Baikonur/Moscow- A Russian Soyuz rocket carrying the billionaire chief of the Canadian Cirque du Soleil company lifted off on Wednesday, headed for the International Space Station, Russian state TV reported. Guy Laliberte, 50, who paid some 35 million dollars for his 12-day space journey, wore a clown's red nose as he prepared for the launch from the Baikonur facility in Kazakhstan.
Charles Bolden, head of the US space agency NASA, watched the takeoff from Kazakhstan. He said the mood in the Soyuz capsule was relaxed after liftoff.
The Canadian space tourist, along with Russian astronaut Maxim Surayev and NASA crewmember Jeffrey Williams, is due to arrive at the space station on October 2. The two astronauts are set to stay on the station until March 2010, while Laliberte will be in space for 12 days.

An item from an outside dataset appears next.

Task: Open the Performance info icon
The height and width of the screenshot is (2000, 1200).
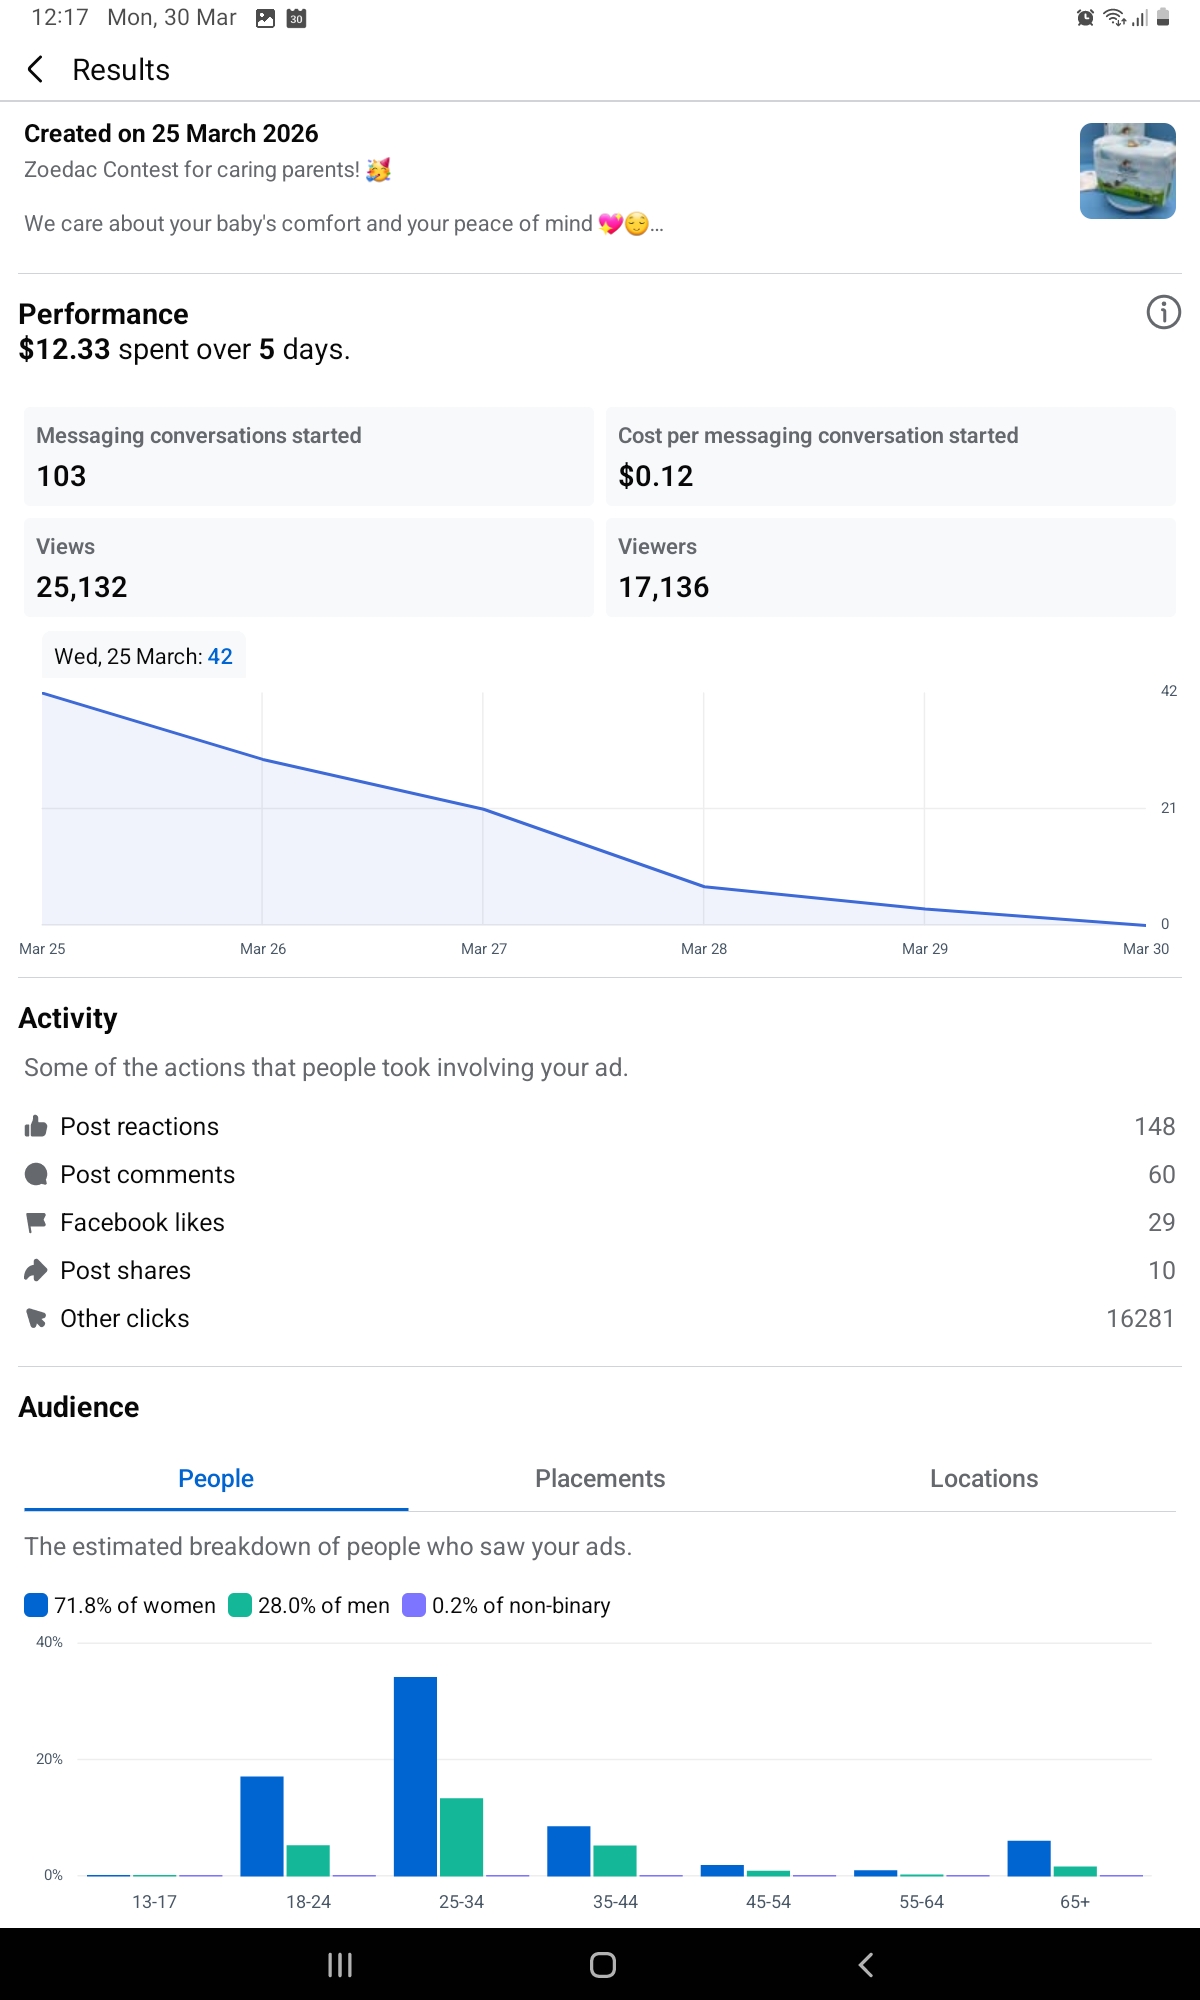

Laliberte started his circus career as, amongst other roles, a stilt-walker, and went on to create the innovative circus troupe in the 1980s.
He is the seventh space tourist, according to the Russian space agency, Roskosmos.

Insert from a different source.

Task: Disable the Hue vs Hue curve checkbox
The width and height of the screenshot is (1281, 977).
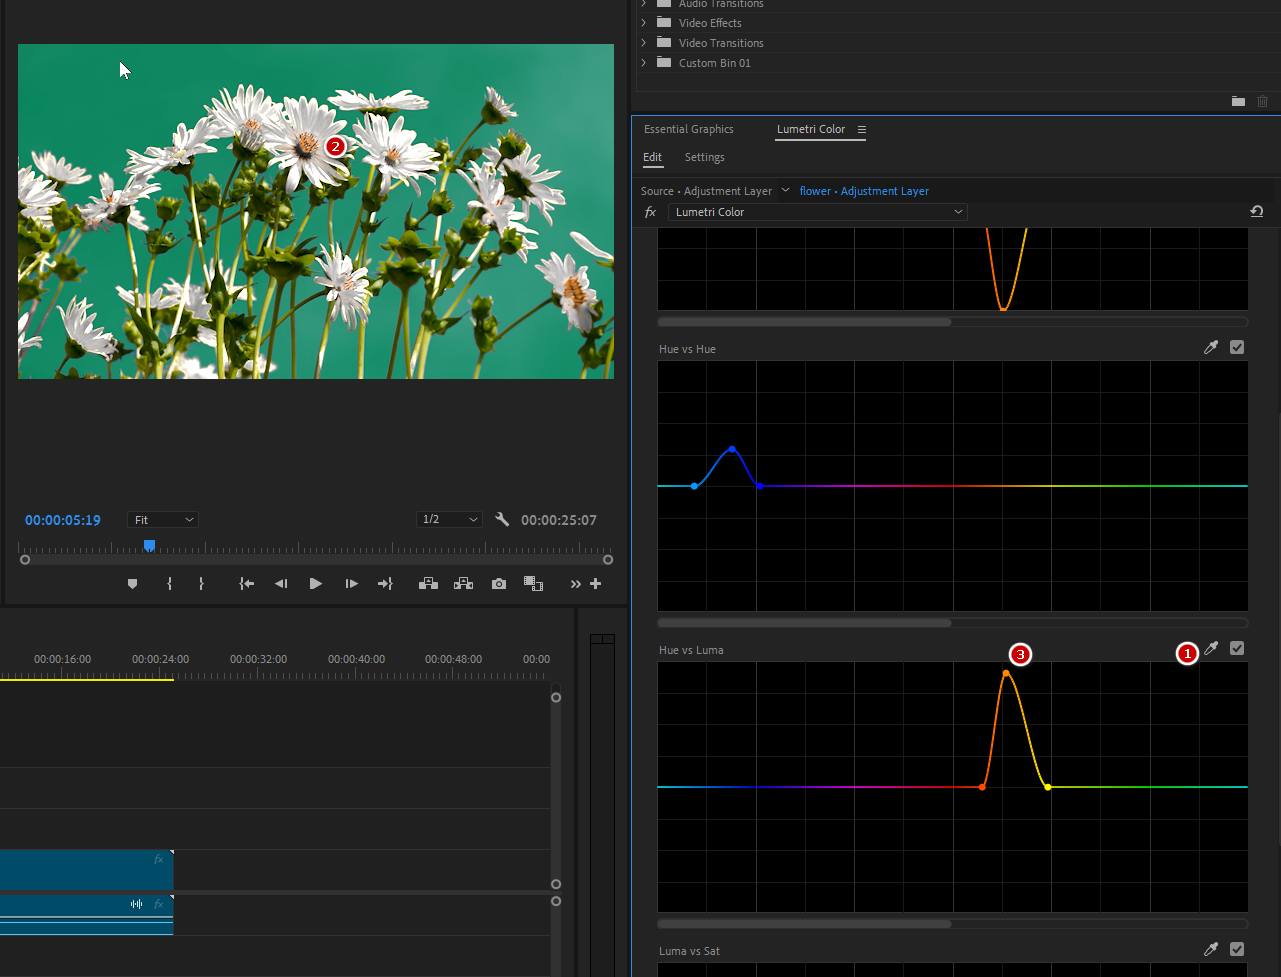Action: (x=1237, y=348)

"He won't be the last one, but we'll probably take a break until 2011," said Roskosmos head Anatoly Perminov, as cited by the state news agency Ria Novosty, since space on the capsule is needed for scientific experiments.

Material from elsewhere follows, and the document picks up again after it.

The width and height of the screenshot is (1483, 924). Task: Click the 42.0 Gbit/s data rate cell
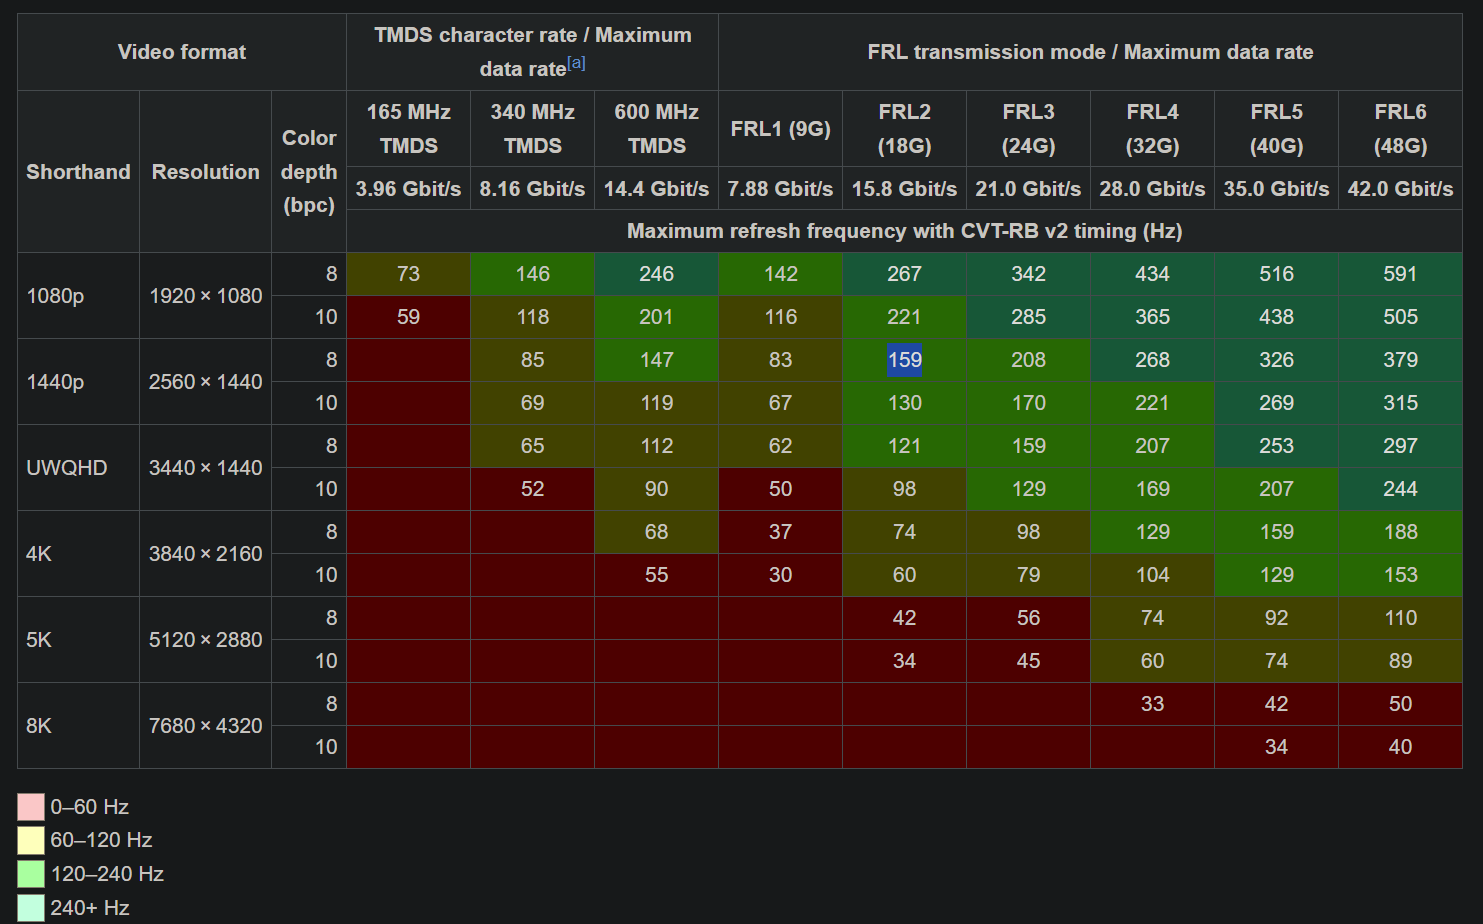tap(1400, 189)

US millionaire Charles Simonyi was the last space tourist, visiting the space station in March.
It is Surayev's first space trip, but Williams' third. The two will work on 48 different scientific experiments on the space station. On October 12, Belgian Frank de Winne will take over as the first European chief of the space station.
On the sidelines of the launch, Russian space experts took time to grieve the death of Pavel Popovich, who died Wednesday, five days short of his eightieth birthday, reported the Tass news agency. Popovich flew into space in 1962, the fourth man ever to do so.